Qué hacer. Selecciona cada línea de los registros que contenga la palabra "Click" y cópiala. Las mayúsculas y minúsculas cuentan.

Registros.
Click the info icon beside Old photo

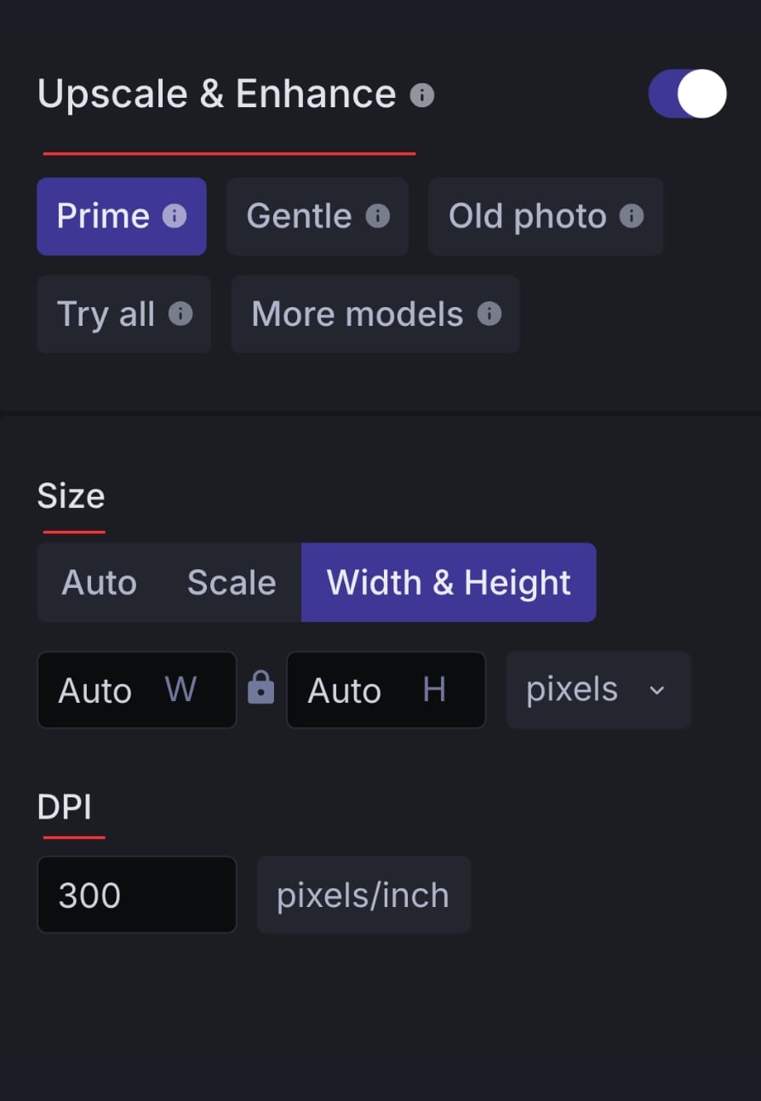point(631,216)
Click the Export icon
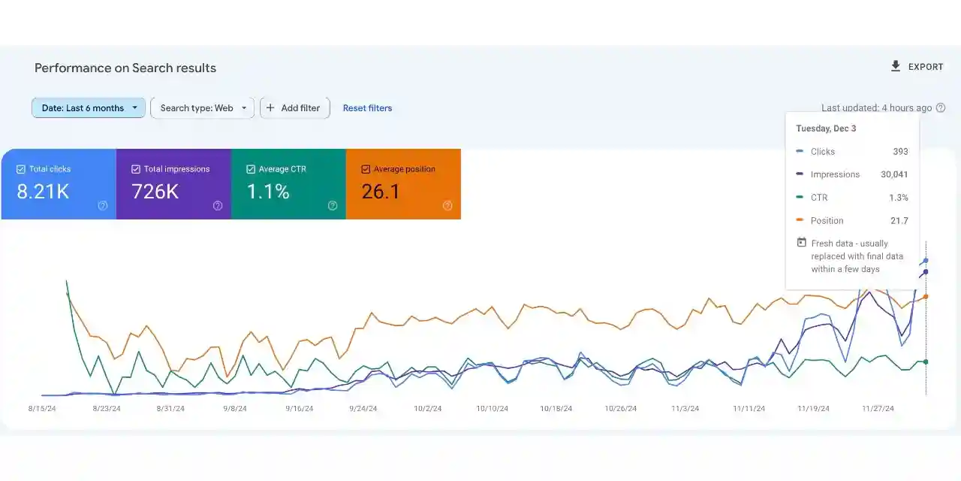Image resolution: width=961 pixels, height=481 pixels. coord(895,66)
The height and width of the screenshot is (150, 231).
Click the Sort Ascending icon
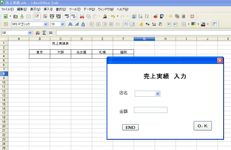[x=140, y=16]
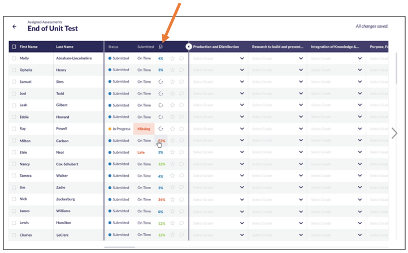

Respuesta.
Click the info icon beside Old photo
Click the Export icon
Click the Sort Ascending icon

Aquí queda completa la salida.